At the outset, the parties have to come to a clear decision that a MoU would be the document that will serve the best interests of the parties. The scope of the transaction has to be clearly set out in the MoU. Thereafter, the terminology to be used in the document has to be clearly understood. The wrong usage of terminology may result in the MoU being interpreted in a manner not intended by the parties.

The parties to the document or the participants or their representatives, as the case may be, have to be clearly identified. It is desirable to have a short explanation as to why the parties have decided to enter into an MoU. The expectations and the role of the parties can also be included.

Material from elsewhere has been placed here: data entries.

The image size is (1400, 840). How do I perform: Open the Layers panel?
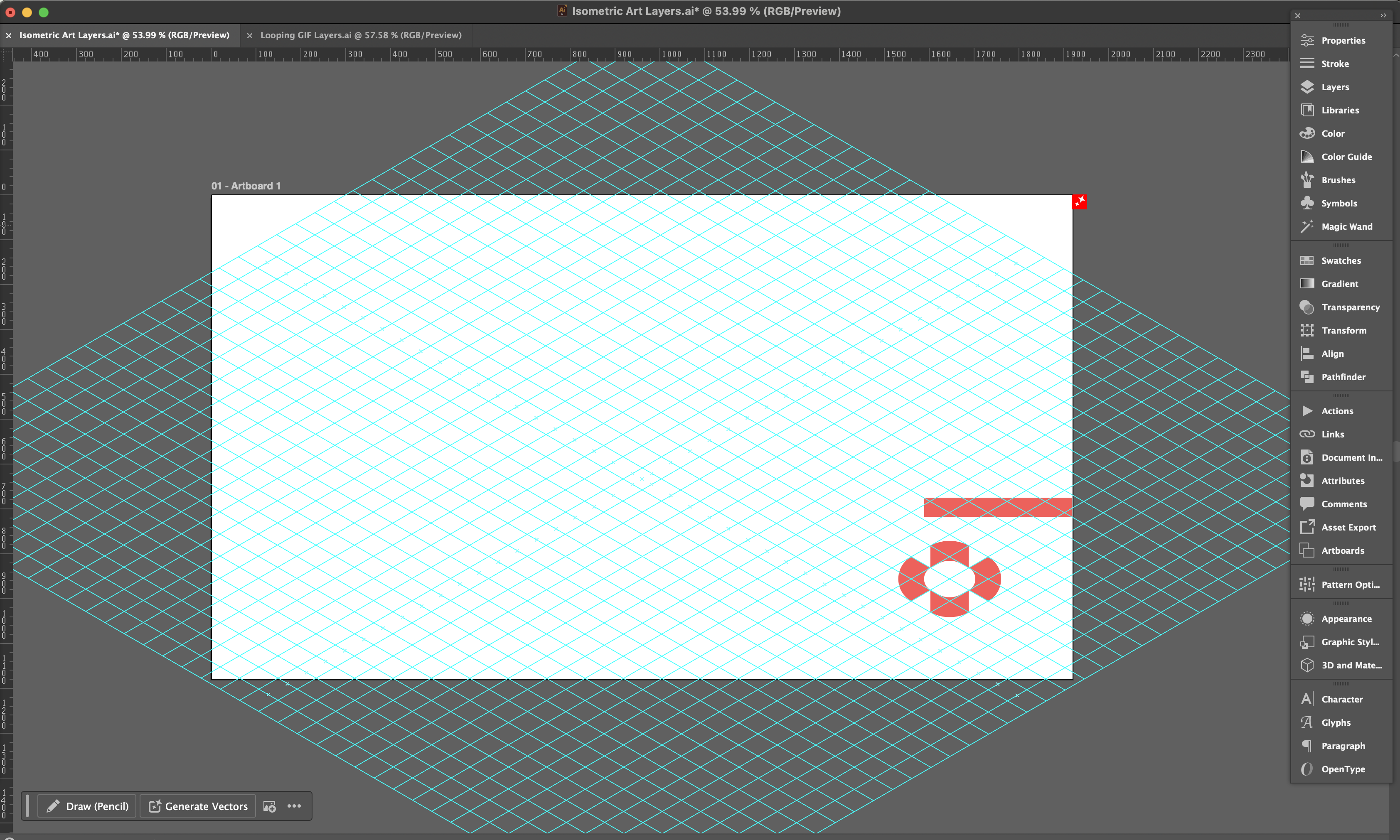[1334, 86]
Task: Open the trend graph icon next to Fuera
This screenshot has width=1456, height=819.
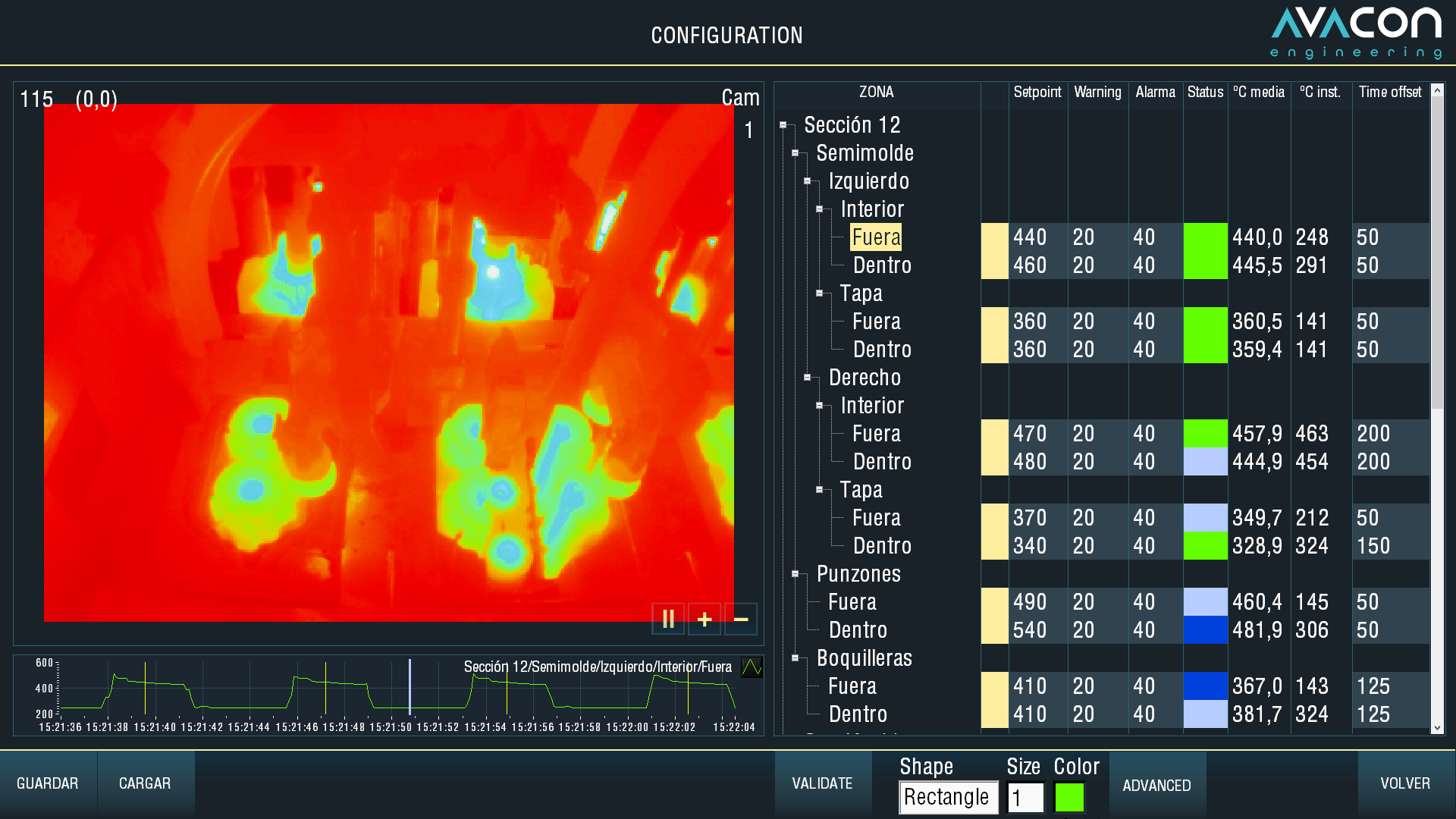Action: point(752,668)
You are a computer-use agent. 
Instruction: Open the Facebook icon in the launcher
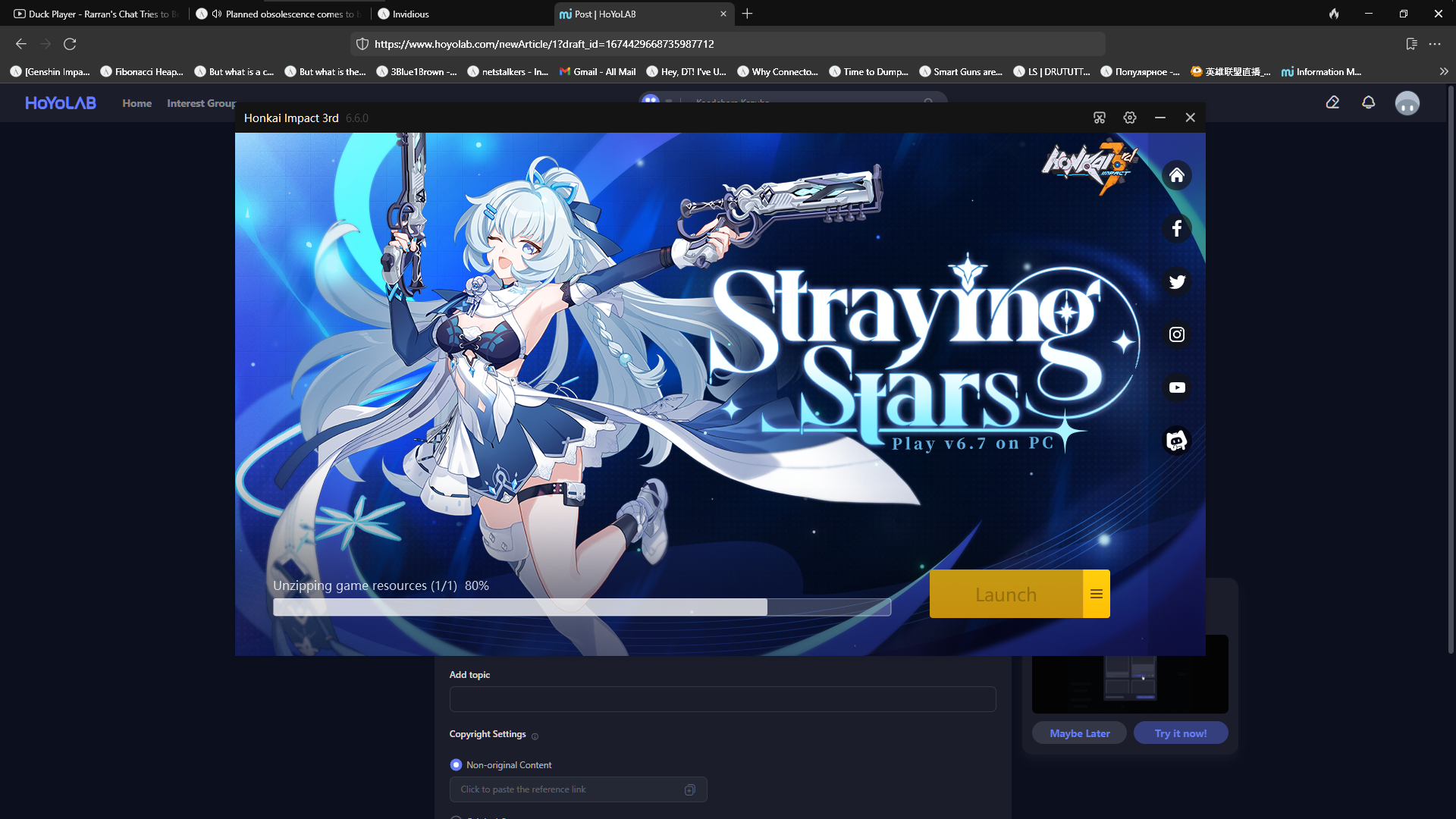point(1176,228)

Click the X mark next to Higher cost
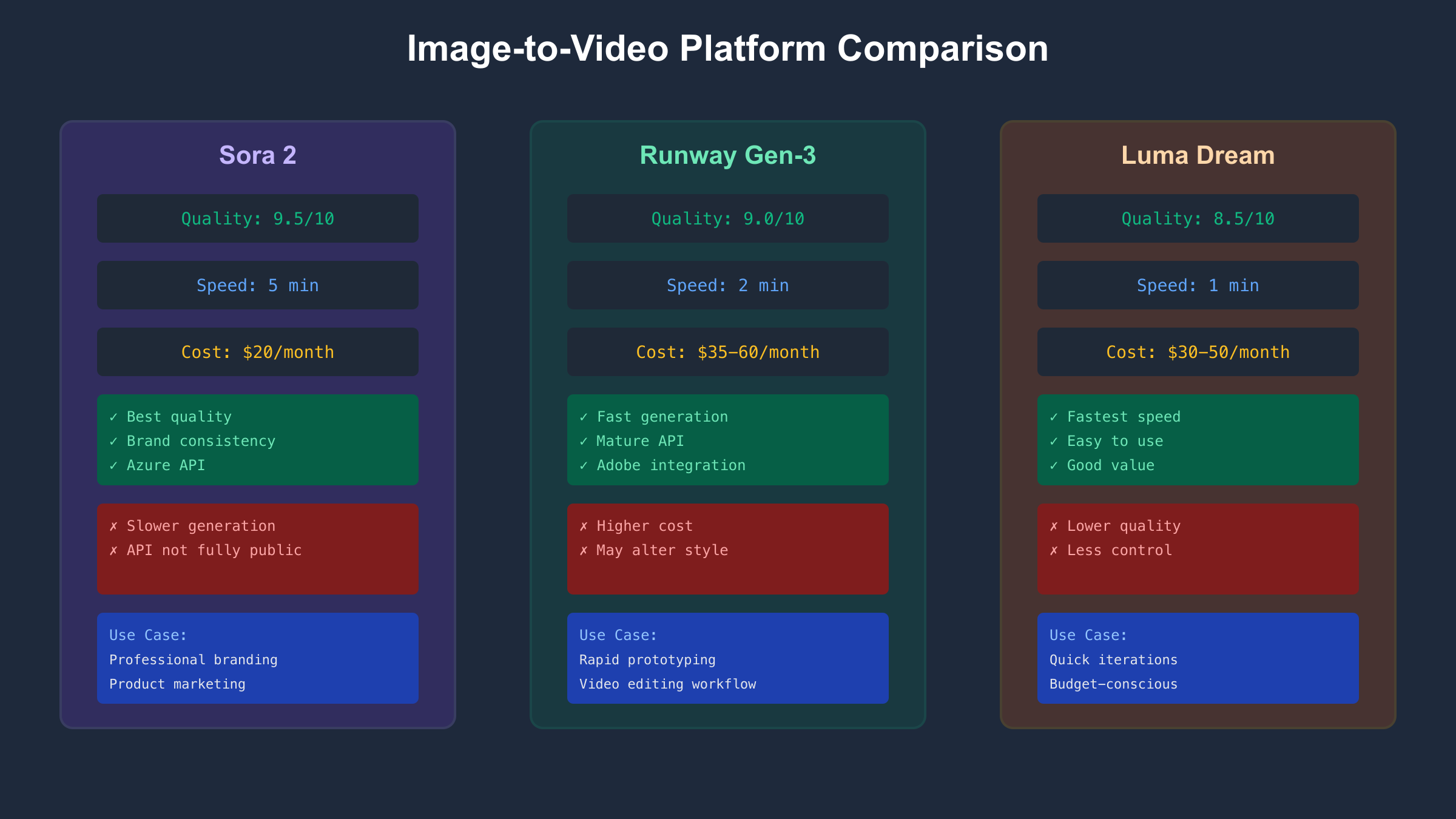coord(584,527)
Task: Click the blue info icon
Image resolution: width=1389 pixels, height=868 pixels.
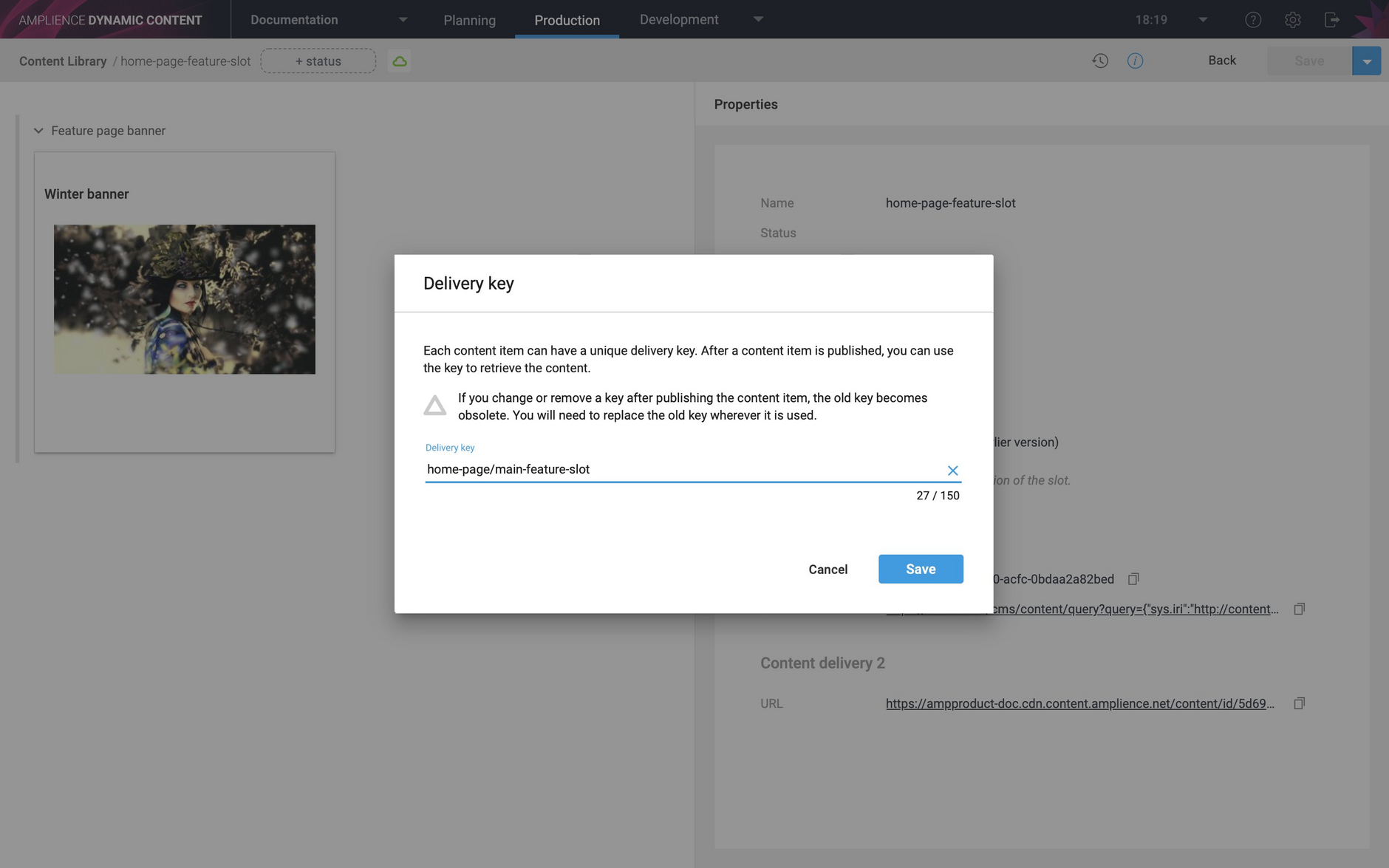Action: (x=1135, y=61)
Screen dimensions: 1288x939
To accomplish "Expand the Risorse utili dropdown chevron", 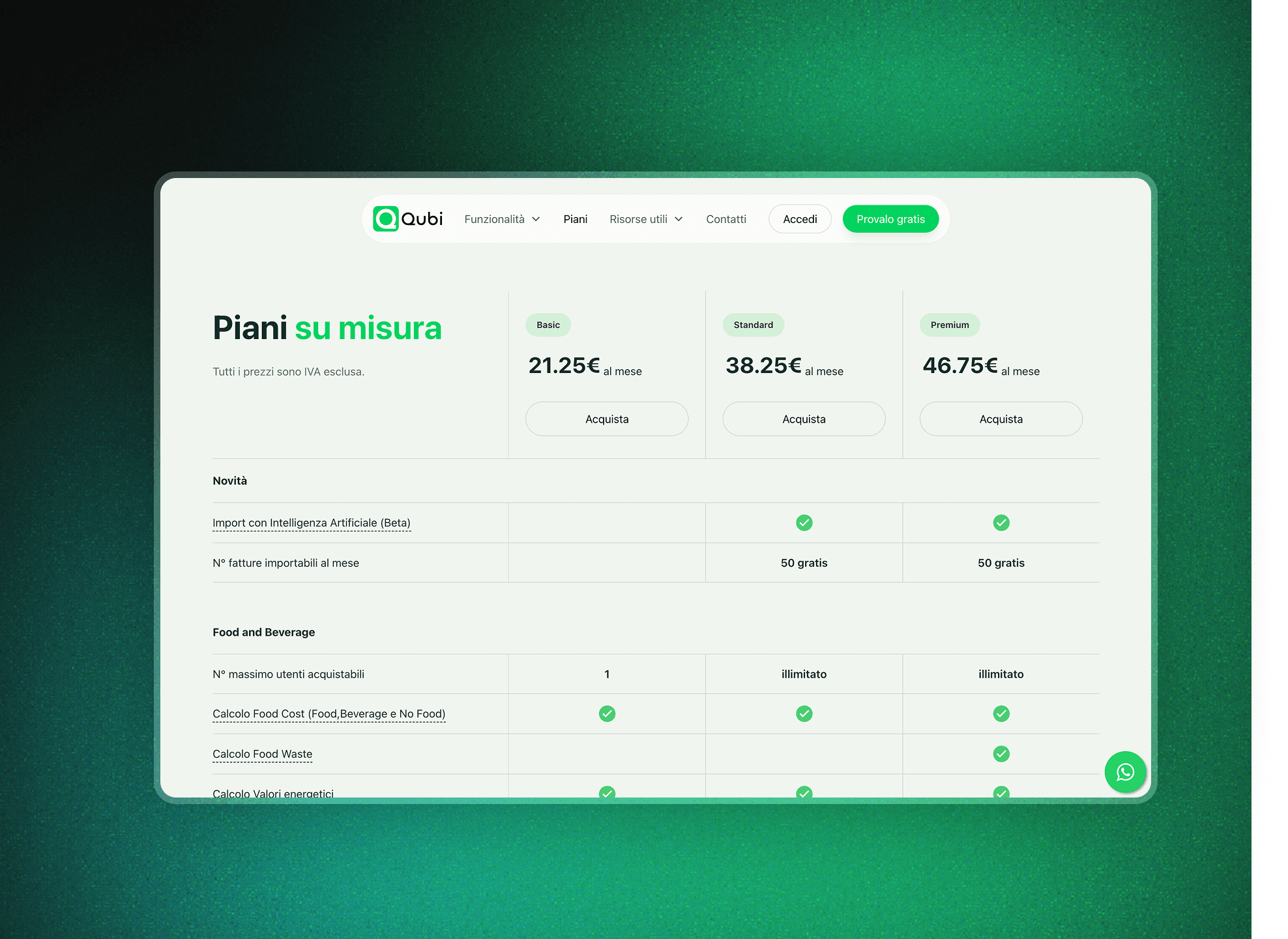I will pyautogui.click(x=679, y=219).
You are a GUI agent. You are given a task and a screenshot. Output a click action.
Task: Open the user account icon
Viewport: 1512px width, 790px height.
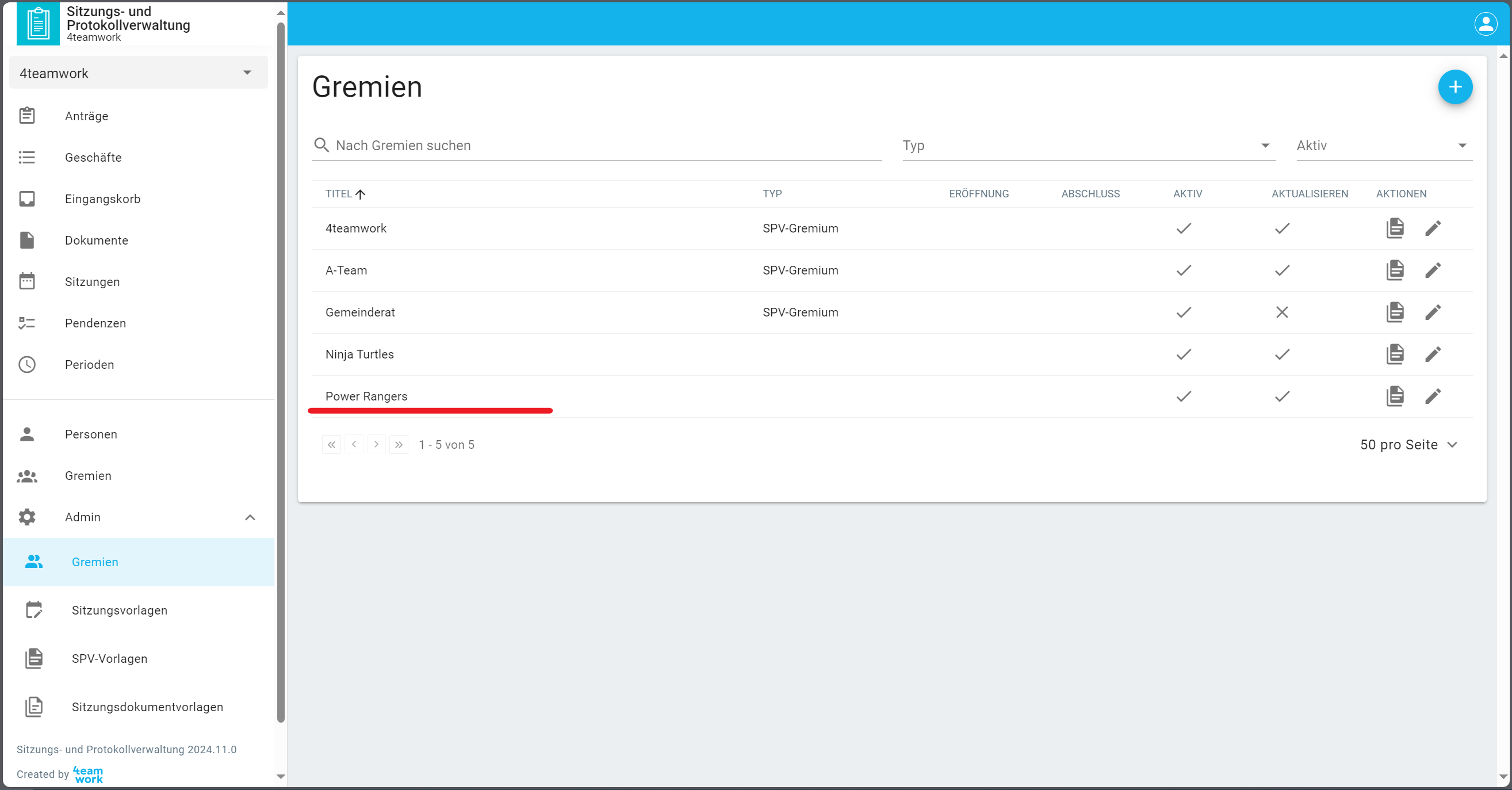coord(1485,24)
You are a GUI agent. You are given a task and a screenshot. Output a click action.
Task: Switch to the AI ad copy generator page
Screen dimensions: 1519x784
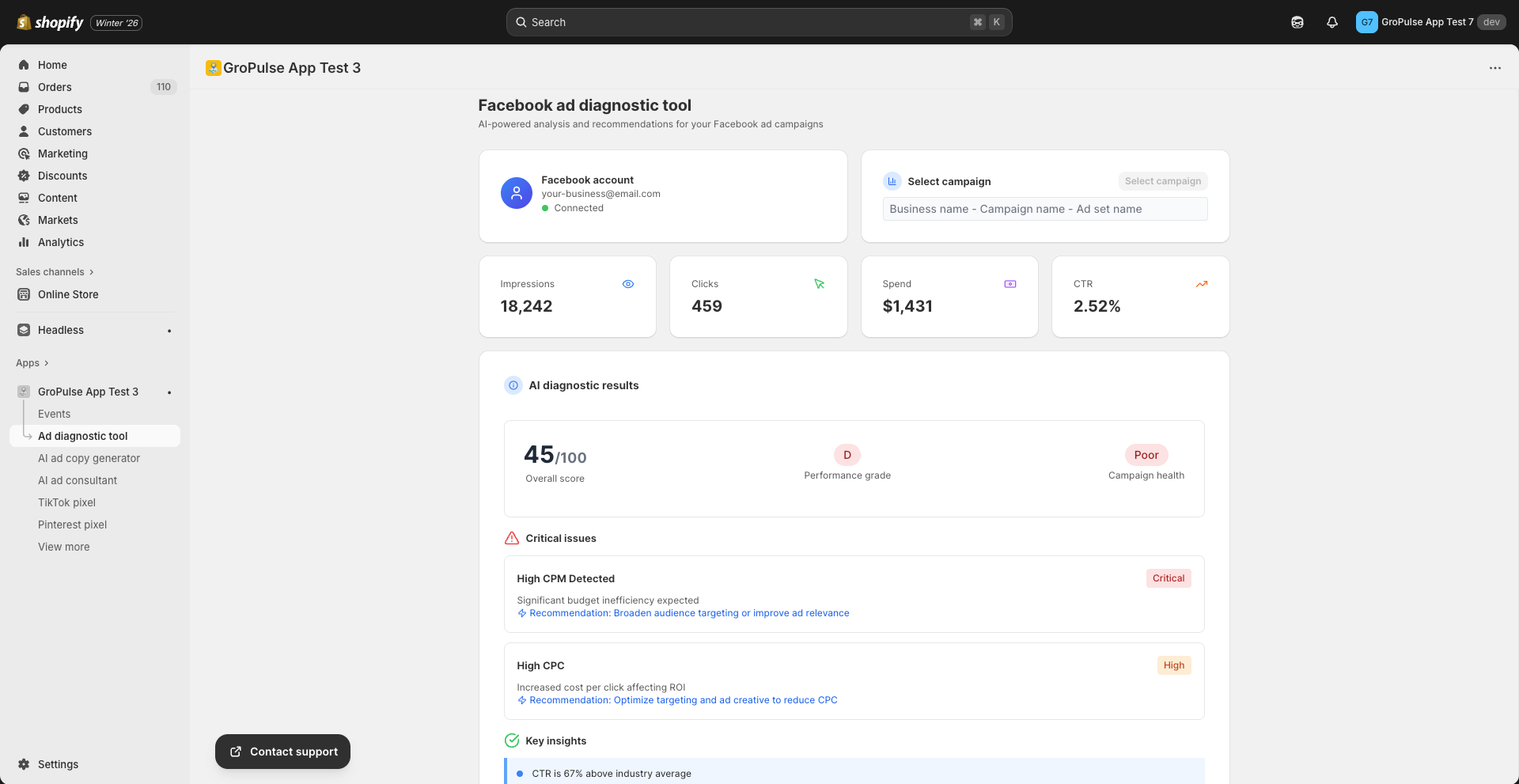(89, 458)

The MoU should state the nature of the work or project that is to be accomplished. If the execution is contemplated in a phased manner, the phasing should be identified. The schedule of work and the transition to the next phase may have to be properly captured. If the work involves the participation of a third party, then the obligations or the responsibilities such third party have to be furnished. Payments to be made or incurred in the process have to be clearly stated. In many cases, it would be advisable to quantify or cap the payments. Aspects relating to possession of the property have to be incorporated. .

Certain terms may be left open for future decisions. If the parties feel that there is a need to execute further documents, then the requirements for executing such documents have to be set out. Drafts of future documents to be executed can also be attached to avoid misunderstanding at a later date. The deadlines for implementing or completing the project have to be specified. The financial implications relating to the project are to be clearly spelt out. If the matter involves cost sharing, then the sharing pattern has to be mentioned. The MoU may also provide for legal due diligence and / or financial due diligence. The outcome of such due diligence may result in the project being pursued further or otherwise. The options of parties at this juncture will have to be clearly defined.

Issues such as payment of taxes, obligations of parties, milestones to be achieved have to be specified. In the event of any dispute arising even at the preliminary stage, then a dispute resolution mechanism has to be provided. The jurisdiction of courts can also be agreed upon.

In recent times, documents such as heads of terms, letter of intent are also used along with or in similar circumstances as the MoU.

These documents are mostly non-binding in nature. Such documents are also referred to as memorandum of terms or memorandum of intent, etc and may be in the nature of an MoU. The use of wordings is very important and vital. If the MoU is to be a binding document, then words like, "agree", "undertake", "shall", "obligations", "rights", "entitlement", etc implying the agreement between the parties may be used. If the same is to be a non-binding document, words like "concur", "arrangement", "intend", "will", "responsibilities", "benefits", etc are employed. However, the enforcement or otherwise will have to be decided by reading the MoU as a whole and ascertaining the intention of the parties. If you are placed in a situation where you have to enter into or deal with an MoU, make sure that the document reflects your intention and future course of action.
B K Raghavendra Rao (Expert) 13 May 2010
MOU is only a document of understanding between two or more parties and do not have binding nature. It cannot be enforced in a court of law. At the best, it could be a supporting evidence. It is only a memo of intention. This is usually entered into to avoid future misunderstanding and dispute of intentions.
N.K.Assumi (Expert) 13 May 2010
Thanks Vishal and Rao for the information on MOU.
Manish Singh (Expert) 19 May 2010
if any consideration is there n the MoU, the same can be specifically enforced in the court of law.